Banca Mondiale: all'Iraq il primato per la crescita economica 2004

Baghdad (AsiaNews) - Nel 2004 l'economia irachena metterà a segno un rimbalzo astronomico con una crescita del 33 % del Prodotto Interno Lordo. L'affermazione è della Banca Mondiale, ma l'ottimismo sull'economia irachena, dopo 2 anni di declino, è condivisa anche da altre fonti. Una rivista bimestrale del gruppo Dow Jones ( "Iraq Reconstruction Report", Rapporto sulla Ricostruzione Irachena), afferma che l'Iraq potrebbe essere quest'anno il paese con la maggiore crescita economica al mondo.

Le prospettive a breve termine sono incoraggianti: "Proprio ora – si legge nel rapporto - milioni di iracheni stanno comprando il loro primo telefono cellulare, parabole satellitari, televisioni, lavatrici, condizionatori d'aria, automobili e così via. Le imprese stanno comprando i loro primo computer, macchine escavatrici ed ogni sorta di bene strumentale".

Anche il "Comitato sulle Relazioni Estere" (il Council on Foreign Relations o CFR, un influente organismo espressione dell'élite statunitense) afferma che c'è "un progresso significativo" nella ricostruzione e nella transizione politica.

L'economia irachena è valutabile tra i 17 e i 22 miliardi di dollari;  per dimensioni è paragonabile a quella del piccolo Granducato del Lussemburgo. Come è ovvio, la dimensione effettiva del PIL iracheno questo anno dipenderà dal livello di produzione ed esportazione della sua maggiore risorsa, il petrolio. Le previsioni della Banca Mondiale si attueranno se vengono raggiunti i livelli dell'anteguerra e cioè 2,7 milioni di barili al giorno di produzione e 2,3 milioni di b/g di esportazione.

Il petrolio e le relative esportazioni non potranno però sopperire alle totalità di fondi necessari per la ricostruzione. Secondo le ipotesi della Banca Mondiale, il petrolio dovrebbe fornire al paese ricavi per circa 13,5 miliardi di dollari. La differenza dovrebbe essere fornita dagli aiuti internazionali per la ricostruzione dell'Iraq. Il totale degli aiuti internazionali promessi ha finora raggiunto 59 miliardi di dollari, distribuiti su vari anni, e per 28 miliardi tale totale è stato formalizzato un impegno. Gli Stati Uniti quest'anno contano di sostenere progetti per la ricostruzione dell'Iraq per un ammontare di 18 miliardi di dollari. Secondo James Schlesinger, ex ministro della difesa americano e copresidente del CFR,  il totale della spesa non militare statunitense sarà di 100 miliardi di dollari.

La Banca Mondiale basa il suo ottimismo anche su alcune significative riforme economiche varate in Iraq: "la liberalizzazione dei prezzi, la semplificazione delle tasse, l'abolizione delle tariffe e la decisione di introdurre un'aliquota doganale fissa del 5 % su tutte le importazioni". Dai dazi doganali sono stati esentati cibo, medicine, abbigliamento e libri. La riforma valutaria ha generato un miglioramento del 25 % del tasso di cambio del dinaro iracheno rispetto al dollaro.

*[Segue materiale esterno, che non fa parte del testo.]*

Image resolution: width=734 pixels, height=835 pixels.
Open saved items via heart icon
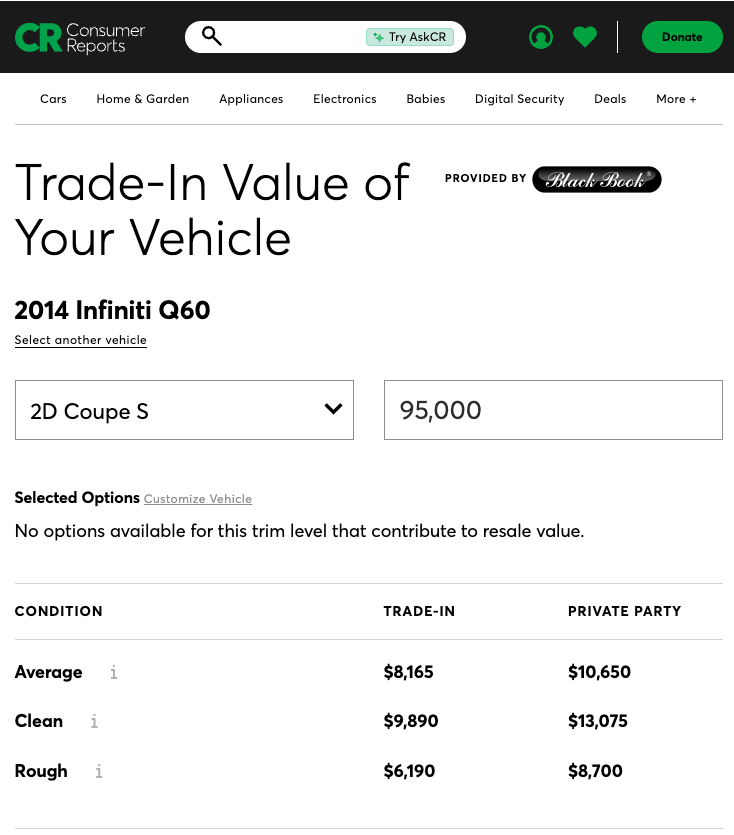point(584,36)
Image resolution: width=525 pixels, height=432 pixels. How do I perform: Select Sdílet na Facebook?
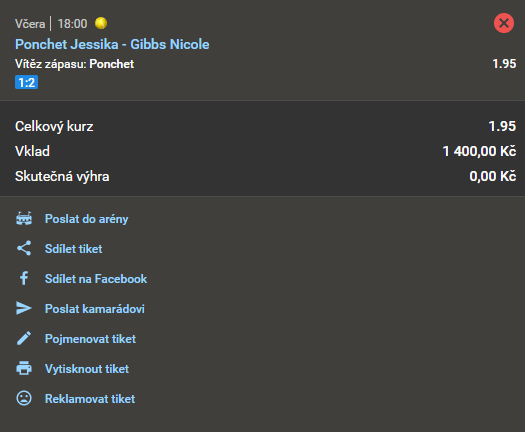coord(96,279)
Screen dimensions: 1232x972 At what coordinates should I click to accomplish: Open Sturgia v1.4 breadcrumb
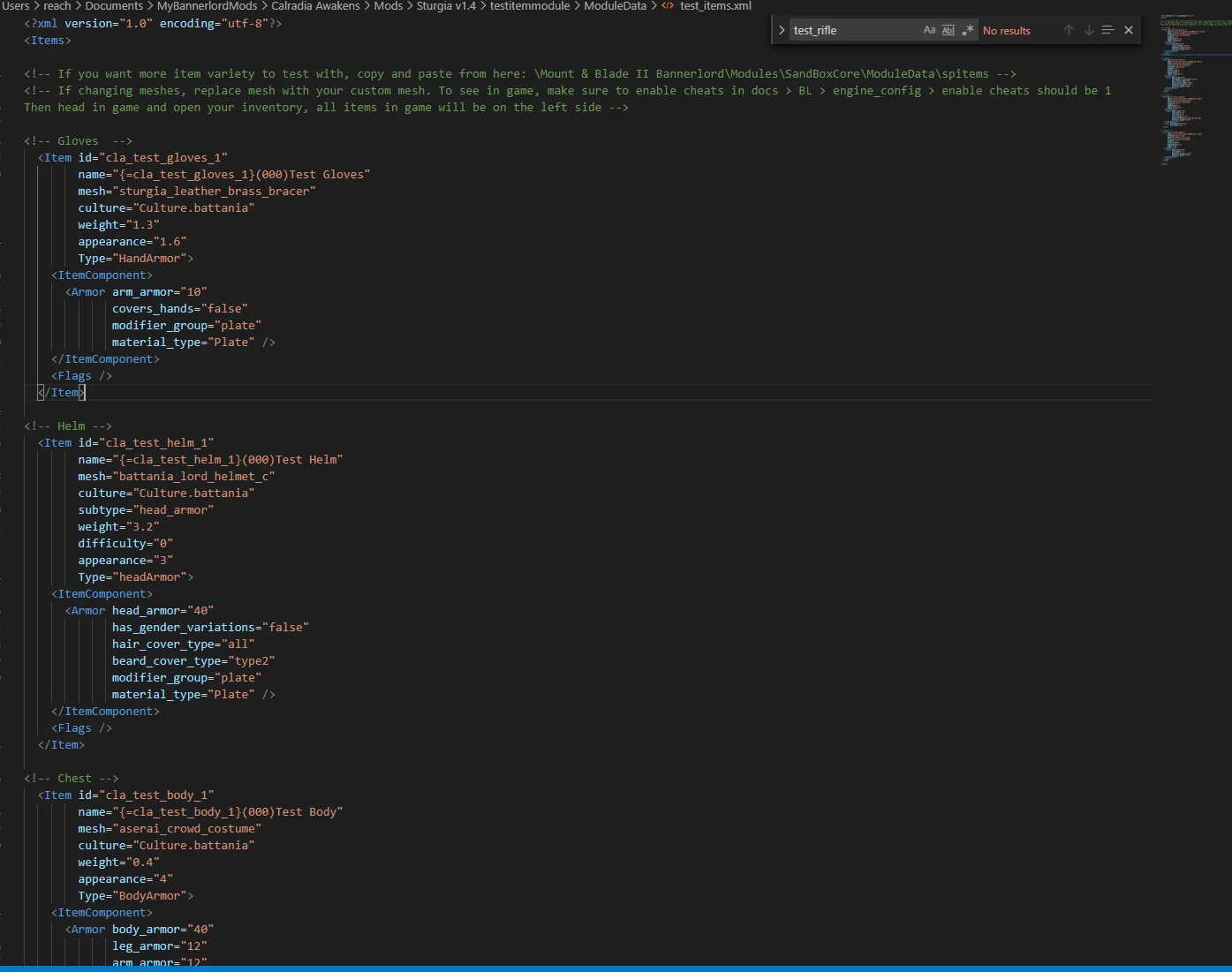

Dal punto di vista sociale, il "Rapporto sulla Ricostruzione Irachena" riconosce che gli iracheni sono molto poveri e che la disoccupazione è altissima, ma si sta rapidamente formando una classe media che ha tratto benefici dalla caduta di Saddam Hussein; dagli appalti per la ricostruzione irachena ci si attende la produzione di molti posti di lavoro. Intanto imprese americane e di altri paesi si affrettano per ottenere contratti dall'Autorità Provvisoria della Coalizione: anche da essi verranno occasioni di occupazione per gli iracheni.